## Record set
:::::

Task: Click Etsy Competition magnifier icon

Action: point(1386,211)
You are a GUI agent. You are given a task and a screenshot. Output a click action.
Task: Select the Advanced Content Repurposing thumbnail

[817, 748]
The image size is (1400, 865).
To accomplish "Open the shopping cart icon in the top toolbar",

:::::

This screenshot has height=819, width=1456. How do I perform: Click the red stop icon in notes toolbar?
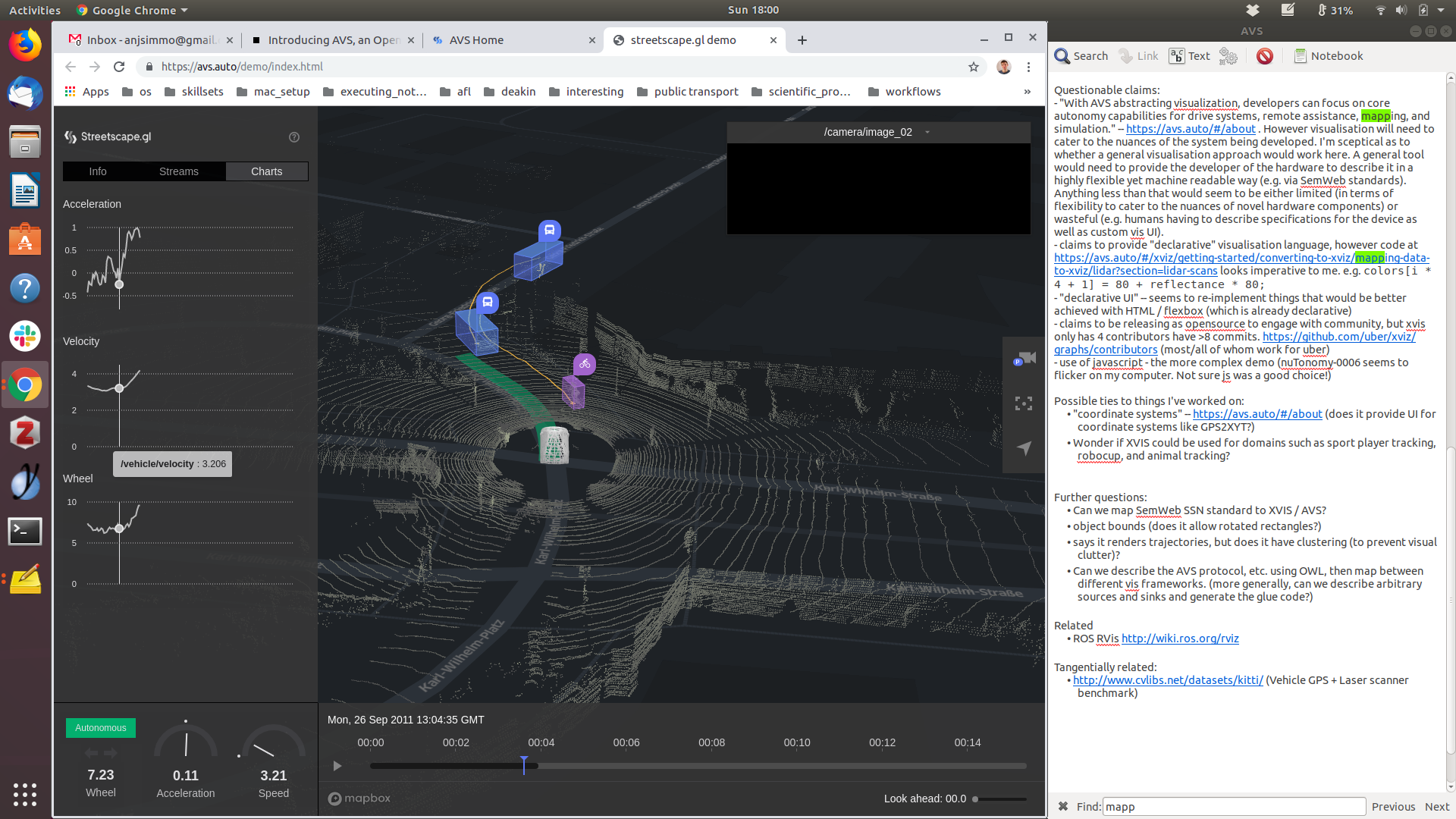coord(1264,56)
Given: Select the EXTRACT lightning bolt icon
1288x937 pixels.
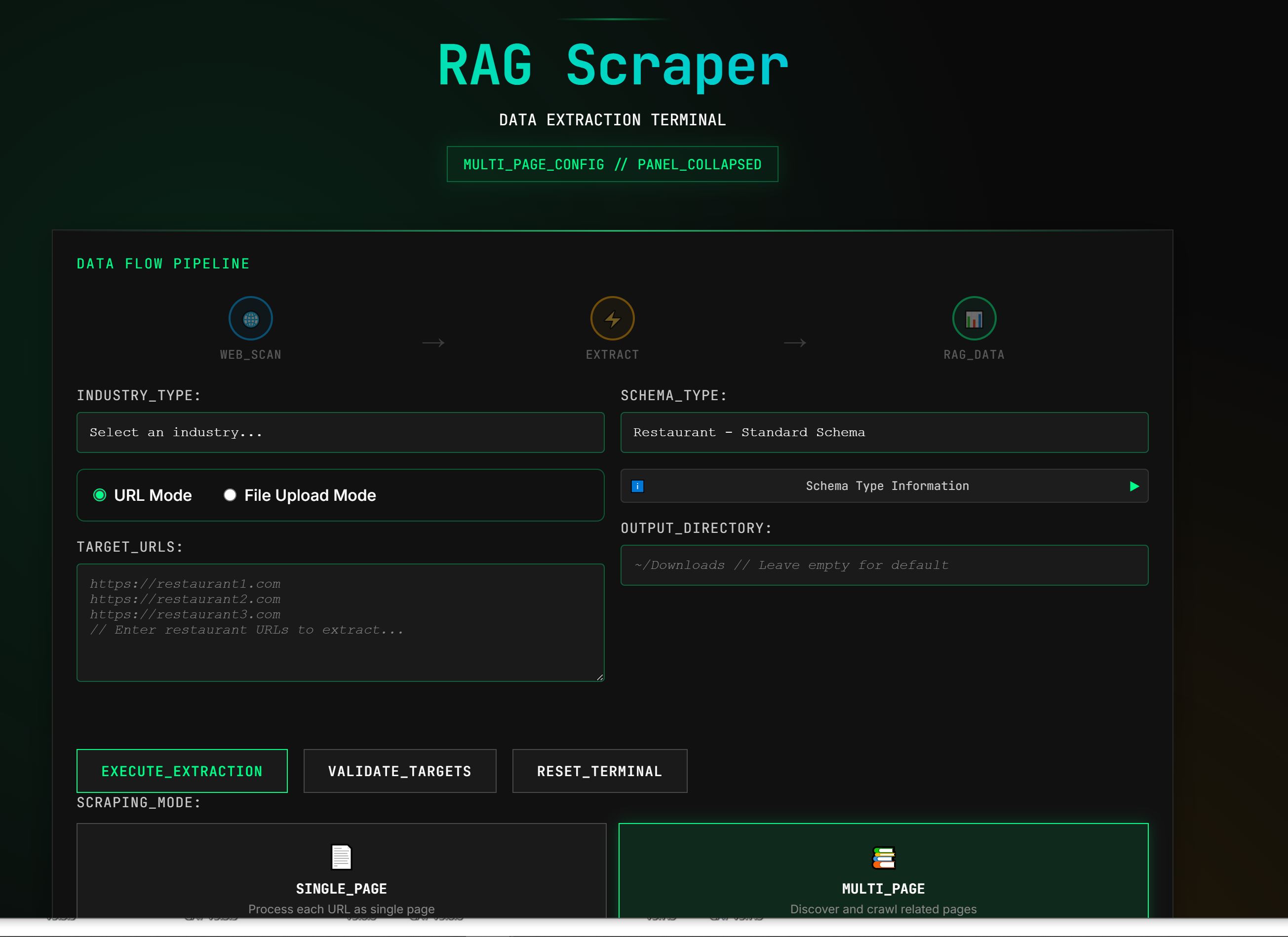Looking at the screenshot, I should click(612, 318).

:::::

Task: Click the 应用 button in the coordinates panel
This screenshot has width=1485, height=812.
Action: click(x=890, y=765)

:::::

## What the exercise asks
Print the lines above from the one with "You are a GUI" through the one with "the shopping cart", both included, exactly as written and nothing more.

## Solution to this task
You are a GUI agent. You are given a task and a screenshot. Output a click action.
Task: Select the Advanced Content Repurposing thumbnail

[817, 748]
The image size is (1400, 865).
To accomplish "Open the shopping cart icon in the top toolbar",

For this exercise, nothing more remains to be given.